* [Artigo]

####################

Aos Estados e ao Distrito Federal foi estabelecida a competência tributária relacionada no artigo 155, da Carta Maior, que alista os seguintes tributos: Imposto sobre Circulação de Mercadorias e Serviços, Imposto sobre Transmissão “Causa Mortis” e Doação de Quaisquer Bens ou Direitos, Imposto sobre a Propriedade de Veículos Automotores, Contribuição para o custeio do regime previdenciário de seus servidores públicos, taxas e contribuições de melhoria.
Seguindo, no artigo 156, da CF/1988, tem-se a competência tributária reservada aos Municípios, a qual destinam os tributos relativos ao Imposto Predial e Territorial Urbano, Imposto sobre Serviço de Qualquer Natureza, Contribuição para o custeio do regime previdenciário de seus servidores públicos, contribuição para o serviço de iluminação pública, taxas e contribuições de melhoria.
2.2.2 Princípios Constitucionais Tributários
As normas jurídicas podem ser divididas em regras e princípios. As regras, são as que ajustam as normas de condutas, que determinam ou proíbem que algo seja feito, ao passo que podem ser acatadas ou infringidas. Quando há conflitos de regras, é verificada a validade e a aplicação de cada uma delas pelos critérios cronológicos ou de especialidade.

####################

[Dados armazenados]
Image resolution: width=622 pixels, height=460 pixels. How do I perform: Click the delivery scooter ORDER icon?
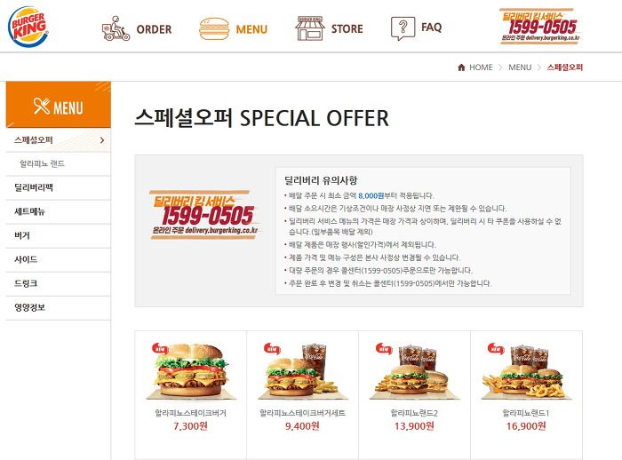(116, 28)
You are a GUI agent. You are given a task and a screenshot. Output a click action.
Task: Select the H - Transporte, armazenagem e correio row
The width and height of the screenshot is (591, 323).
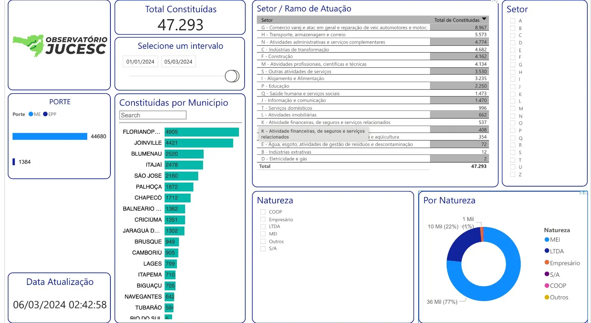(x=303, y=35)
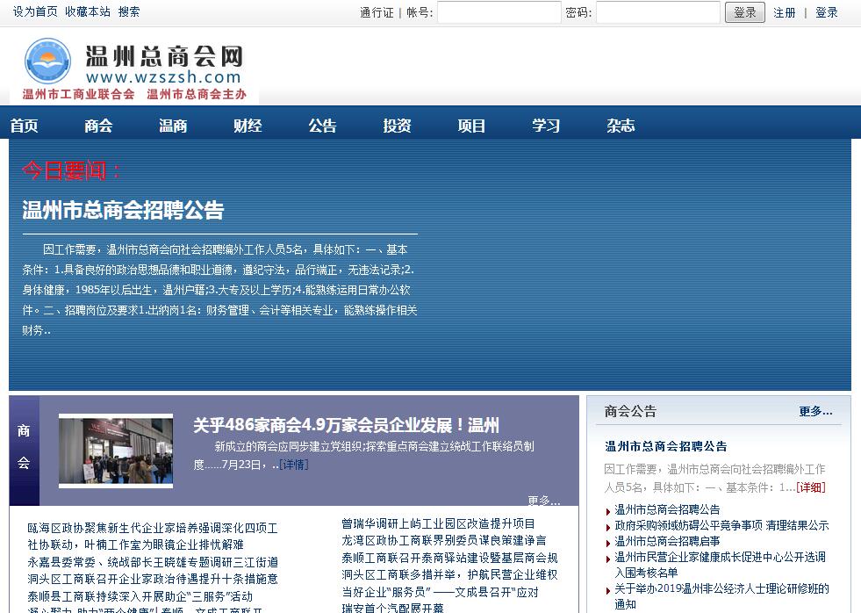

####################

* [Conjunto de tarefas]
1. Liste todos os tributos que, segundo o texto sobre competência tributária, o artigo 156 da CF/1988 reserva aos Municípios.
2. De acordo com o texto sobre competência tributária, por quais critérios se verificam a validade e a aplicação das regras quando há conflito entre elas?
3. Extraia do texto sobre competência tributária o trecho entre "Seguindo, no artigo" e "ou de especialidade.", inclusive.
A listagem não é necessária para resolver nenhuma das tarefas.

* [Soluções dos problemas]
1.
- Imposto Predial e Territorial Urbano
- Imposto sobre Serviço de Qualquer Natureza
- Contribuição para o custeio do regime previdenciário de seus servidores públicos
- Contribuição para o serviço de iluminação pública
- Taxas
- Contribuições de melhoria

2. Pelos critérios cronológicos ou de especialidade.

3.
Seguindo, no artigo 156, da CF/1988, tem-se a competência tributária reservada aos Municípios, a qual destinam os tributos relativos ao Imposto Predial e Territorial Urbano, Imposto sobre Serviço de Qualquer Natureza, Contribuição para o custeio do regime previdenciário de seus servidores públicos, contribuição para o serviço de iluminação pública, taxas e contribuições de melhoria.
2.2.2 Princípios Constitucionais Tributários
As normas jurídicas podem ser divididas em regras e princípios. As regras, são as que ajustam as normas de condutas, que determinam ou proíbem que algo seja feito, ao passo que podem ser acatadas ou infringidas. Quando há conflitos de regras, é verificada a validade e a aplicação de cada uma delas pelos critérios cronológicos ou de especialidade.